- Born: 21 July 1960 (age 66)
- Education: B.A. Hons Philosophy M.A. Philosophy
- Alma mater: Yadavindra Public School, Patiala St Stephens College, Delhi Delhi University
- Occupations: Journalist and author
- Employer(s): India Observer, New York, The Tribune, Chandigarh
- Notable work: Guru Nanak: His Life and Teachings Sikh Heritage: Ethos and Relics (co-author) The Sikhs (consultant)

= Roopinder Singh =

Indian journalist and author (born 1960)

Roopinder Singh (born 21 July 1960) is an Indian journalist and author. He retired as Senior Associate Editor with the English daily newspaper, The Tribune, published from Chandigarh, India. in 2020. His specialization is Sikh history and culture, information technology, and education. He is the author of six major books in English, including a critically acclaimed volume on the founder of Sikh religion, Guru Nanak Dev, and a volume on Sikh heritage. He lives in Chandigarh, Punjab.

== Early life ==

Roopinder Singh was born in Shimla, Himachal Pradesh, India. His father, Giani Gurdit Singh (24 February 1923 – 17 January 2007), was a famous Punjabi author, and his mother, Inderjit Kaur Sandhu (1 September 1923 – 27 January 2022), was a well-known academic and administrator. She was Vice Chancellor of Punjabi University, Patiala, India (1975 to 1977) and Chairperson, Staff Selection Commission, Delhi (1980 to 1985).

== Education ==

Roopinder Singh studied in St. John's High School, Chandigarh; St. Francis School, Amritsar; and Yadavindra Public School, Patiala, where he earned his Senior Cambridge 'O' level certificate. At St. Stephen's College, Delhi; he read his BA Philosophy (Honors) and MA Philosophy degrees. He was also secretary of the college's Philosophical Society and the Punjabi Society.

== Professional career ==

Roopinder Singh was an assistant editor, Indian Observer, New York. He joined The Tribune in Chandigarh, India, in 1991. He launched the internet edition in 1998 and headed it till 2015. He was in charge of book reviews from 2002 to July 2020. The other charges he held included Sunday Reading, Saturday Extra, Log in Tribune, Real Estate and Jobs & Careers supplements.
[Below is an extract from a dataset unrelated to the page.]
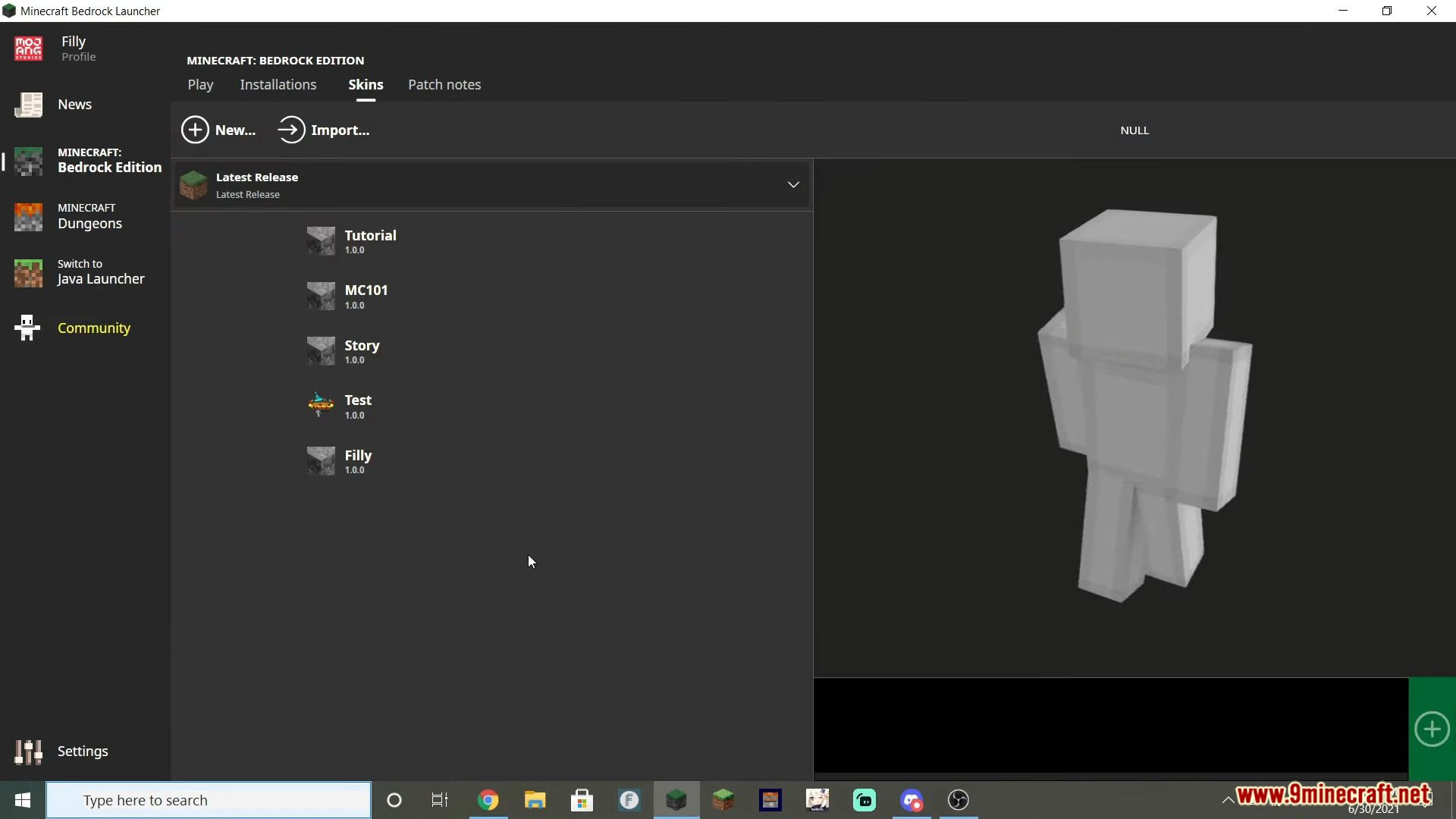The image size is (1456, 819).
Task: Open the Play tab
Action: (201, 84)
===Book reviews published in The Tribune ===
In his nearly three decades with The Tribune, he published many book reviews, including:
1. History in the Making: The Visual Archives of Kulwant Roy, By Aditya Arya and Indivar Kamtekar, HarperCollins.
2. Indian Persuasions: 50 years of Seminar: Selected Writings, Ed. Rudrangshu Mukherjee, Roli Books.

== Books ==

Roopinder Singh has published several books with eight major works in English and one in Hindi. His book in Hindi is on the Sikh Guru Nanak Dev. A complete listing of his work is given below:
1. Marshal of the Indian Air Force, Arjan Singh, DFC. Rupa and Co, New Delhi, 2002. ISBN 81-7167-938-2 Review by Dr I J Singh, New York University, New York. The book was the first biography of a MIAF Arjan Singh the legendary pilot who is India's first Air Force Field Marshal.
2. Guru Nanak: His Life and Teachings. Rupa and Co, New Delhi, 2004. ISBN 81-291-0442-3 Review by Prof V N Dutta.
3. Giani Gurdit Singh: 1923-2007. Sahit Parkashan, Chandigarh 2008. (A festschrift, in Punjabi and English, co-edited with Inderjit Kaur).
4. Woman: Many Hues Many Shades. Lahore Publishers. 2009. (co-author).
5. Sikh Heritage: Ethos and Relics. Rupa & Co. 2012. Bhayee Sikandar Singh and Roopinder Singh.(co-authors). ISBN 9788129119834.
6. Delhi '84. Sahit Parkashan, Chandigarh 2014. (Novela)
7. Inderjit Kaur Sandhu: An Inspiring Journey. Sahit Parkashan, Chandigarh 2021 (Festschrift in English and Punjabi edited by Roopinder Singh)
8. Sikhs: The Story of a People, their Faith and Culture (Consultant). DK Books. 2023.